Our study has certain limitations: first, inherent bias given the retrospective nature of the study; second, the limited number of patients with malignant peritoneal cytology resulted in a few underpowered analyses; and third, highly individualized postoperative treatment added heterogeneity to this study.

The prognostic importance of malignant peritoneal cytology in early EC is controversial [9,12,18]. In the revised 2009 FIGO staging system, positive peritoneal cytology is no longer included in defining surgical staging [19]. Several large retrospective studies using the SEER database [10] and the National Cancer Database (NCDB) [9] have reported that positive peritoneal cytology is significantly associated with decreased survival in early-stage EC. Historical arguments for the omission of peritoneal cytology in the staging of EC were predominantly focused on type I EC. Type II EC has a worse overall survival and higher recurrence rate, and the rate of malignant peritoneal cytology is much higher than type I EC [11]. The recognition of peritoneal cytology as a tumor prognostic factor is necessary for early-stage non-endometrioid EC.

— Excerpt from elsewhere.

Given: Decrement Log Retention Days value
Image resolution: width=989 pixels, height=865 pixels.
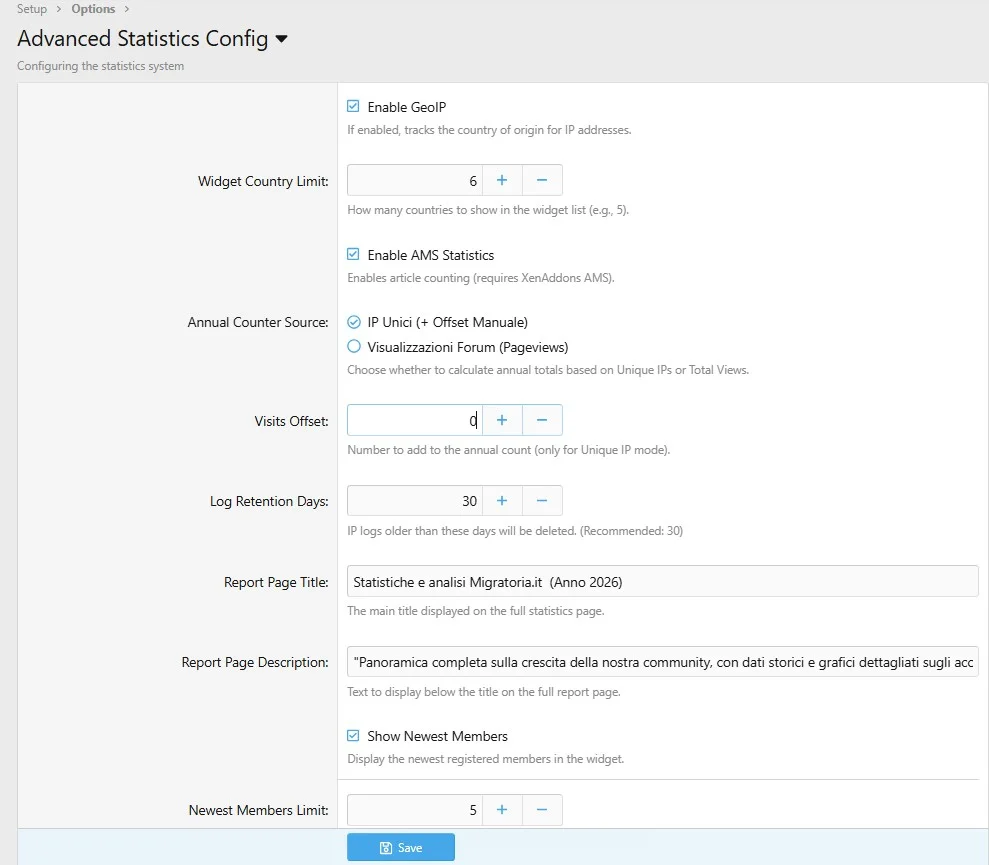Looking at the screenshot, I should pos(542,501).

The role of cytology as a prognostic indicator in type II EC is under-evaluated [8]. Our study demonstrated that malignant peritoneal cytology was associated with decreased PFS and OS in early-stage USC/UCCC, and the impact on survival is quite significant (37% decrease in 5-year OS). Multivariate analysis in our study also suggested that malignant peritoneal cytology was an independent risk factor for both PFS and OS. These findings are consistent with two previous reports focusing on non-endometrioid EC [11,14]. Matsuo et al. reported that the mortality risk is nearly tripled (HR 2.59) with a 5-year survival rate decrease of 19.4% in stage I non-endometrioid EC patients with malignant peritoneal cytology [11]. Another case-series study focusing on USC showed that in patients with intermediate- and high-risk early-stage USC, cytology status is significantly related to prognosis [14].

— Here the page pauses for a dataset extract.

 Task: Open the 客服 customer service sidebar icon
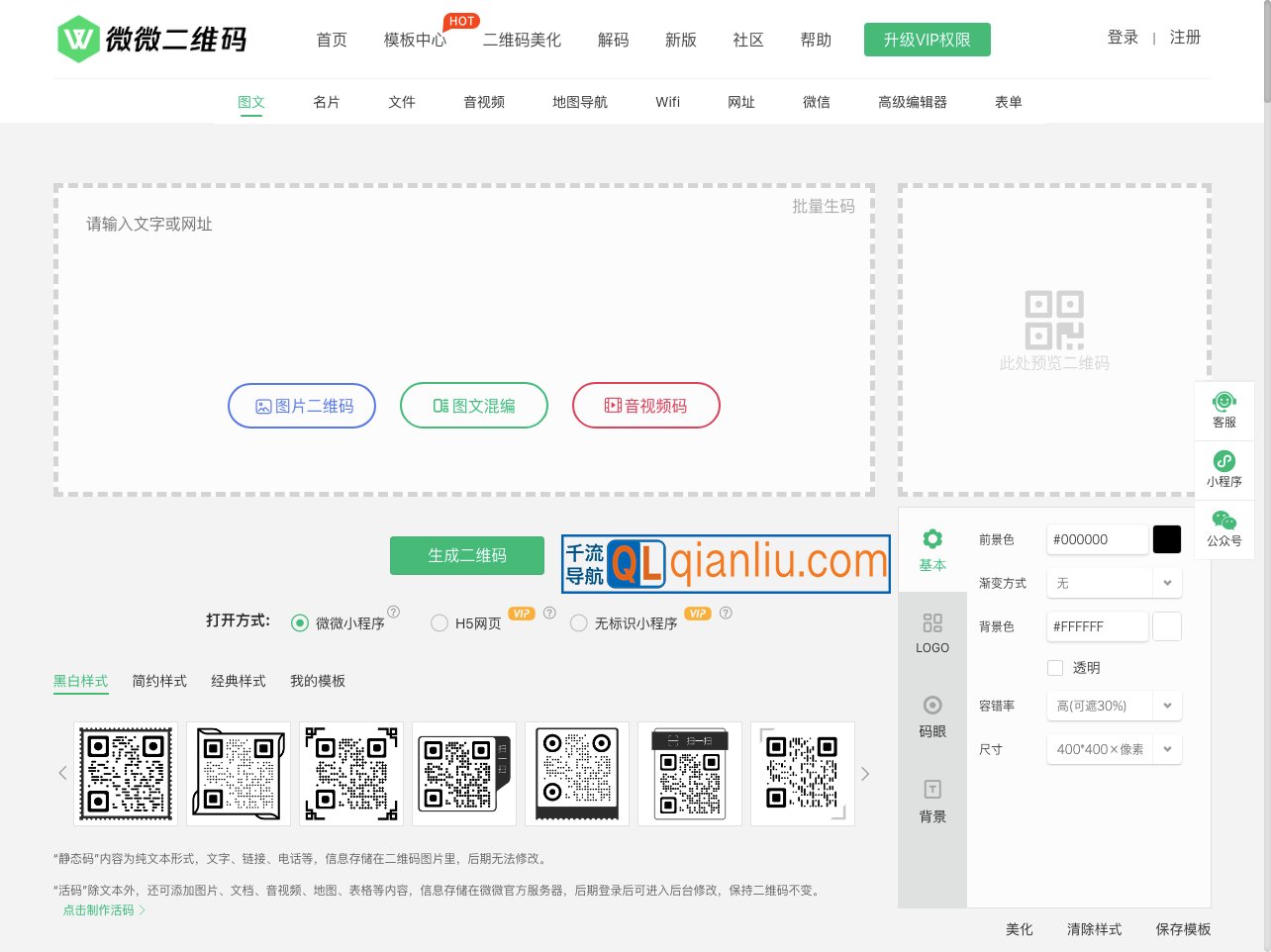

The surgical staging for type II EC in the National Comprehensive Cancer Network (NCCN) guidelines includes TH/BSO, peritoneal lavage for cytology, and omental and peritoneal biopsies [20]. We found omentectomy was related to superior OS, but not PFS. This unpaired outcome may be due to the frail physical status of the patients who did not receive omentectomy, such as advanced age or medical comorbidities. Physicians may omit omentectomy and lymphadenectomy to minimize aggressive procedures.

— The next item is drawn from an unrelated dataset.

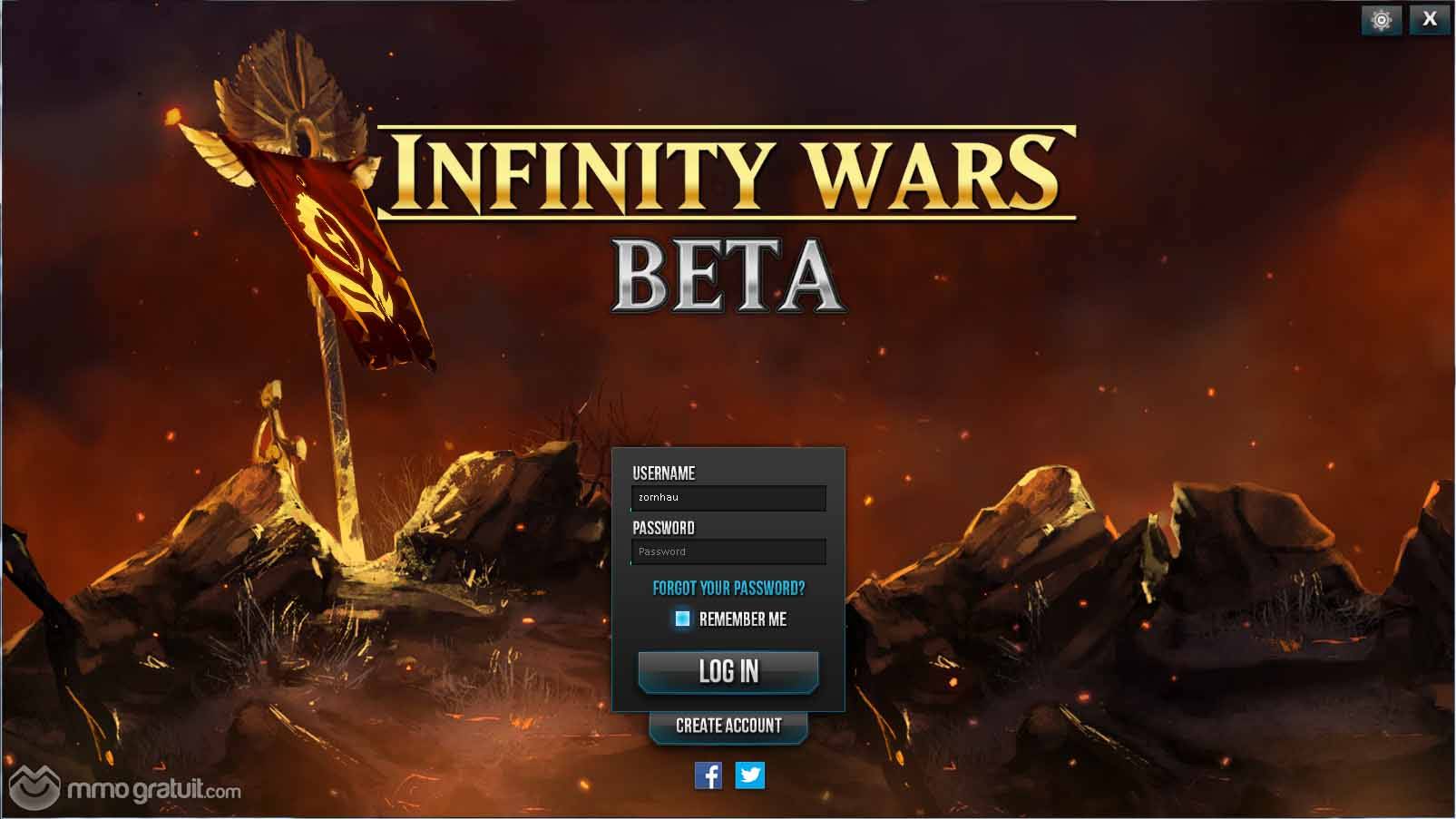Open the Facebook page icon
Image resolution: width=1456 pixels, height=819 pixels.
click(708, 775)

Adjuvant treatment in USC/UCCC is highly individualized [20]. Chemotherapy is recommended by the NCCN, and observation is only adopted in patients with stage IA disease who have no residual tumor in their hysterectomy specimens [20]. According to the 2023 NCCN guideline, cytology results should not be taken in isolation to guide adjuvant therapy. However, the guideline did not specify the management according to certain histology. Our finding was in accordance with the NCCN recommendation. In our study, we did not find a survival benefit from adjuvant chemotherapy in either positive or negative cytology patients. Chemotherapy is routinely used in our institution but may be omitted in patients with severe medical comorbidities or those who refuse additional treatment. We did not find a significant therapeutic benefit of chemotherapy on PFS or OS in patients with stage I USC/UCCC. Adding vaginal brachytherapy is preferred, but whole pelvic EBRT is no longer recommended [20]. Clinical trials are warranted in making adjuvant treatment strategies.

5. Conclusions

This section is not mandatory but can be added to the manuscript if the discussion is unusually long or complex.

6. Patents

The result of our study showed that malignant peritoneal cytology was an independent prognostic factor for inferior survival outcomes in patients with stage IA USC/UCCC. Patients with malignant peritoneal cytology had more peritoneal recurrence and a shorter time to relapse. Diagnostic hysteroscopy was associated with a worse prognosis in patients with malignant cytology.